主人公:壱岐正は、愛妻を不慮の事故で亡くした後、アメリカ近畿商事(伊藤忠商事がモデル)社長としてニューヨークへ赴任する。そして千代田自動車(いすゞがモデル)とフォーク(フォード)との提携斡旋の闘いを繰り広げる。

結果は東京商事(日商岩井、現在の双日がモデル)の鮫島に東和自動車(マツダがモデル)との提携という形で持って行かれて敗北してしまう。東京商事との闘いは、防衛庁の次期戦闘機選定では勝利したものの、今回は負けてしまう。

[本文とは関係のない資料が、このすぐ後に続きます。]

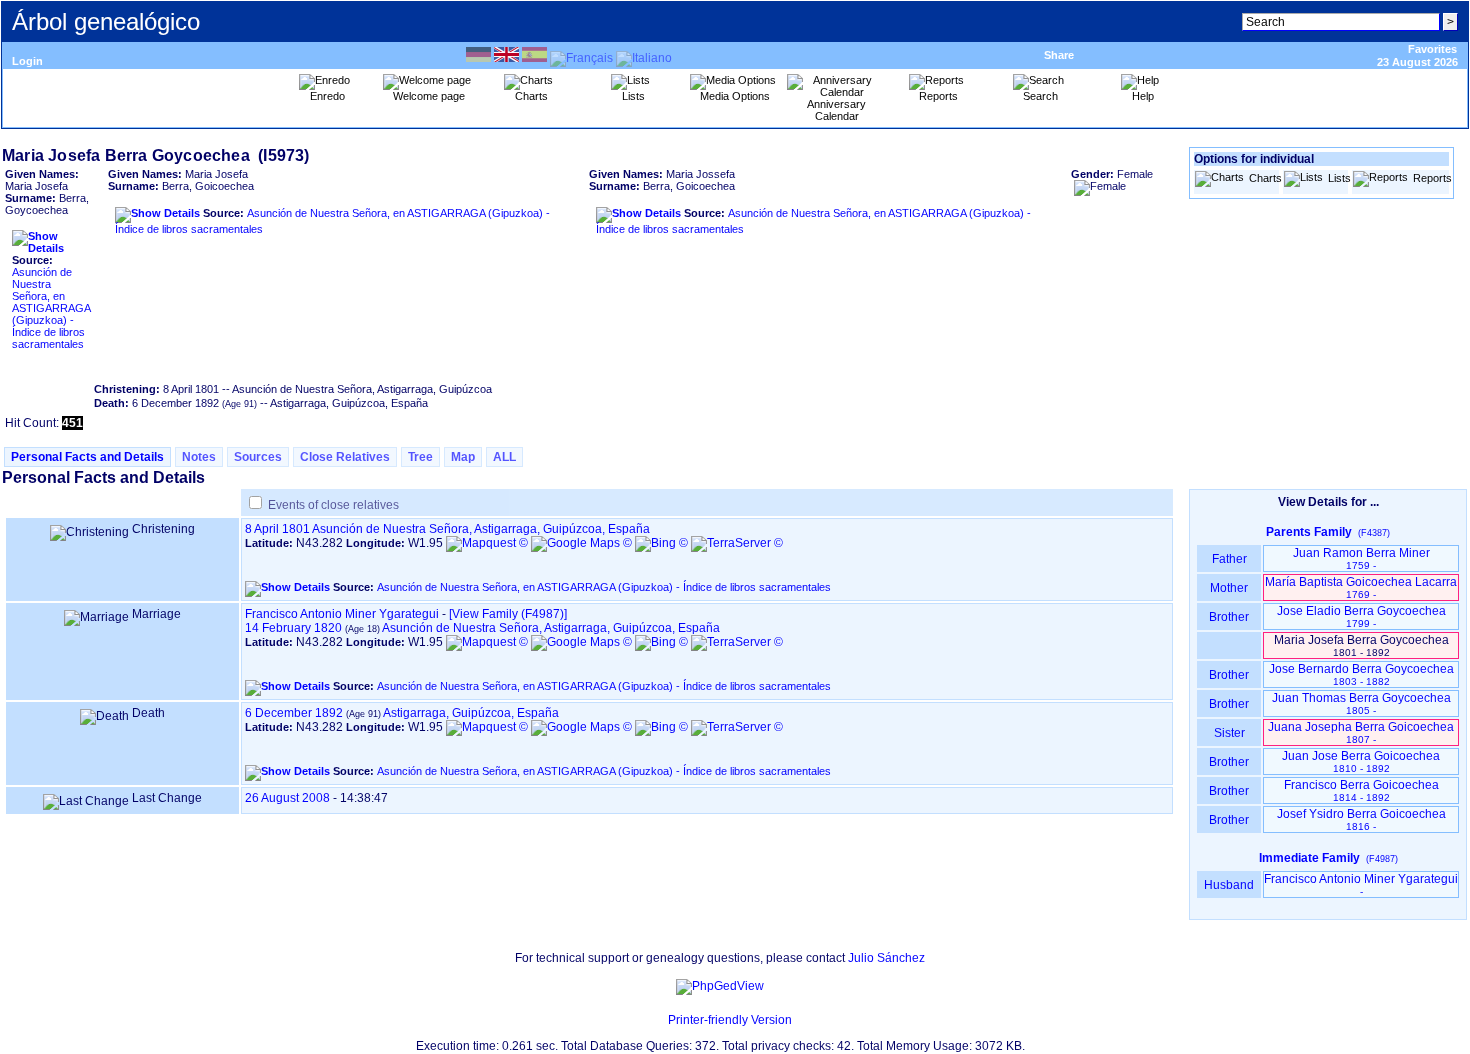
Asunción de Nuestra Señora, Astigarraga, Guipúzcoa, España (481, 529)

壱岐正はその後専務取締役にまで昇任するのだが、これを周りのプロパーの人間から強い反撥を受けてしまう。その最右翼が里井副社長であり、本作品においては壱岐をベビーフェイス、里井をヒールという形で構成されていく。しかし、私にとって里井の仕事への姿勢には充分に感銘を受けた。出張先のアメリカで心臓発作を起こし入院するのだが、一部の者を除き周りには隠ぺいし、あくまで健康体を装いながら仕事を続けるのである。これは、新参役員である壱岐への対抗心も確かにあるのだが、自らの仕事は自らの手で全うしたいというプロ意識を見て取れる。私からすれば「大企業のナンバー2にまで君臨したのだから、もう十分ではないか」などと思ってしまうし、私がもし心臓発作など起こしたならば、心筋梗塞などを心配して弱気になってしまうだろう。そこまでして成し遂げたい仕事がある里井はある意味幸せ者と言える。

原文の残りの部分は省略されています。